** Text excerpt **
▬▬▬▬▬▬

If you happened to be passing through the suburban neighbourhood where I grew up, one Sunday in the 70’s or 80’s, you wouldn’t notice anything untoward or unusual. Quite the opposite – business as usual; a place for everything and everything in its place: The chugging of the Qualcast or the hover of the Flymo (depending on which concept of advertising you bought into); the snipping of red handled secateurs; the holler of kids on bikes, or home-made go-carts; the kicking of a football; the chanting of a gang; the whipping of cream, the roasting of beef; the flicking of the pages of a Sunday newspaper; the whack of a cricket bat; the ignition of a Zippo. This was the sounds of the suburb I grew up in, not too far, but far enough, from London, in the wide green belt that surrounds the capital where the biggest crime was to fuck with next door’s lawn, or to embarrass your parents; Both of which I was guilty of. On many occasions, too many to list.
The neighbourhood was cul-de-sac heaven, 4 bed detached houses with 2 cars and a neat lawn in the front (fuck with it at your peril) and I’d check all this as I wheeled myself around. The summers were nice, safe, uneventful: cricket in the park until it got dark, some back garden camping, a couple of Bar-B-Q’s, nothing too excessive. This is the middle class bottom line. You mustn’t be seen as being ostentatious. You mustn’t stand out; be seen or heard, unless you’re bragging about how well your kids are doing at school, university or career (never a ‘job’). My parents never really had the pleasure of doing any of this. I didn’t care…I was buck wild, which they explained away with the adoption word, this was their get out of jail free card: I wasn’t really related; there was no bloodline. If there had been, I would have been some weak-assed, square as fuck, geeky pencil-wallah, who got great grades but was bullied and as far away from the street as I could be.
Nowadays I celebrate my individuality, but back then I wish I had not been so repressed, so smothered in middle-class rules. Fucking rules for everything. No this no that. Don’t shan’t can’t… Fucking drove me mad. Insane almost…So with the above in mind it’s not rocket science to see why I became a Casual. I can remember slitting my slacks and getting hold of a Lacoste shirt, a pair of blue and white deck shoes, a fake-Pringle jumper, some Nike McEnroes. The other popular sub-culture was what we called ‘Long Coats’ – almost goths, who were into the Smiths and wore long shitty coats from a charity shop or an elderly relative. I wasn’t down with that. Too shabby – the European fashions of the Casual movement were what did it for me: a touch of the continent in the suburban hell I’ve probably spent too long describing.

▬▬▬▬▬▬

** Entries provided **

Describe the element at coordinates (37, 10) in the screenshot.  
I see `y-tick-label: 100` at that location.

▬▬▬▬▬▬

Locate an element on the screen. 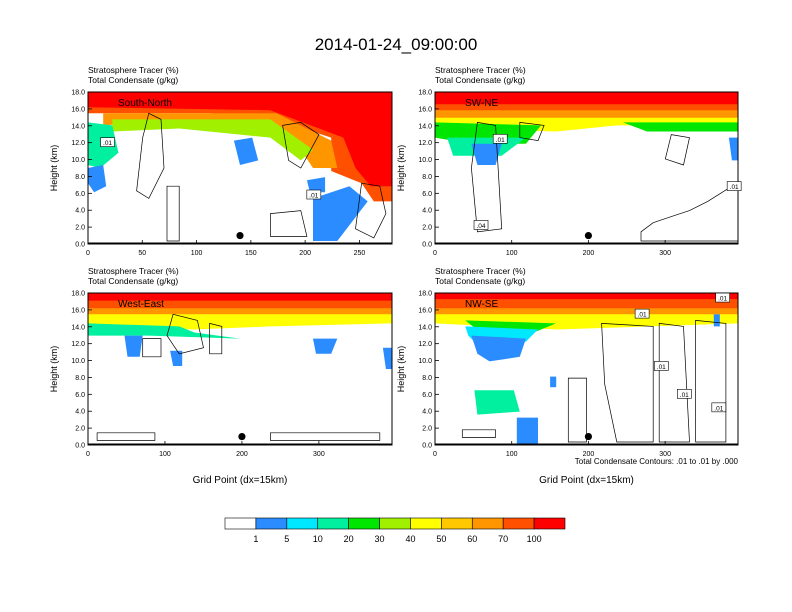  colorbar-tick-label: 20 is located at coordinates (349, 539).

▬▬▬▬▬▬

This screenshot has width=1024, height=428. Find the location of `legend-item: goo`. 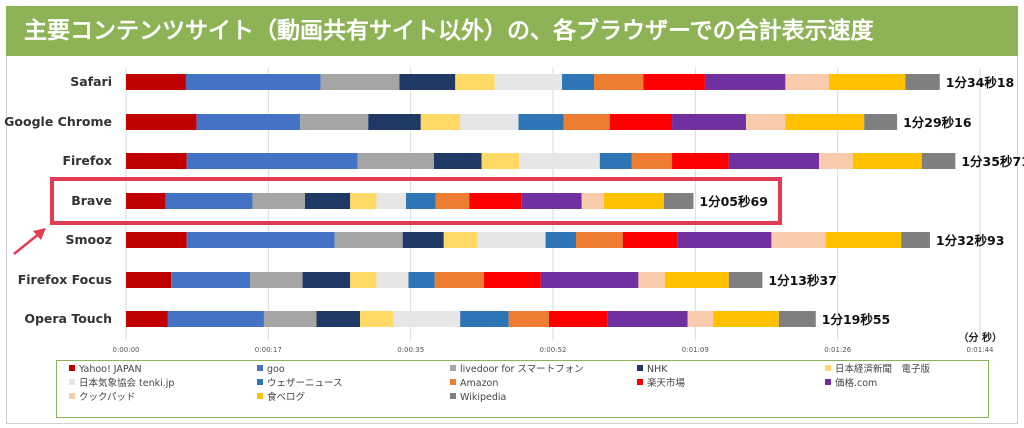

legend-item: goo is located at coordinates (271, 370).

▬▬▬▬▬▬

** Prompt A **
Repeat the memoir word for word, starting with "Nowadays I celebrate" and going on through "too long describing.".
** Prompt B **
Rewrite the listing starting with the line with "Describe the element" and going on through the line with "at that location.", putting "Identify" in place of "Describe" and leaving everything else unchanged. Return only those lines.
The memoir and the listing are unrelated material.

** Answer box A **
Nowadays I celebrate my individuality, but back then I wish I had not been so repressed, so smothered in middle-class rules. Fucking rules for everything. No this no that. Don’t shan’t can’t… Fucking drove me mad. Insane almost…So with the above in mind it’s not rocket science to see why I became a Casual. I can remember slitting my slacks and getting hold of a Lacoste shirt, a pair of blue and white deck shoes, a fake-Pringle jumper, some Nike McEnroes. The other popular sub-culture was what we called ‘Long Coats’ – almost goths, who were into the Smiths and wore long shitty coats from a charity shop or an elderly relative. I wasn’t down with that. Too shabby – the European fashions of the Casual movement were what did it for me: a touch of the continent in the suburban hell I’ve probably spent too long describing.

** Answer box B **
Identify the element at coordinates (37, 10) in the screenshot.  
I see `y-tick-label: 100` at that location.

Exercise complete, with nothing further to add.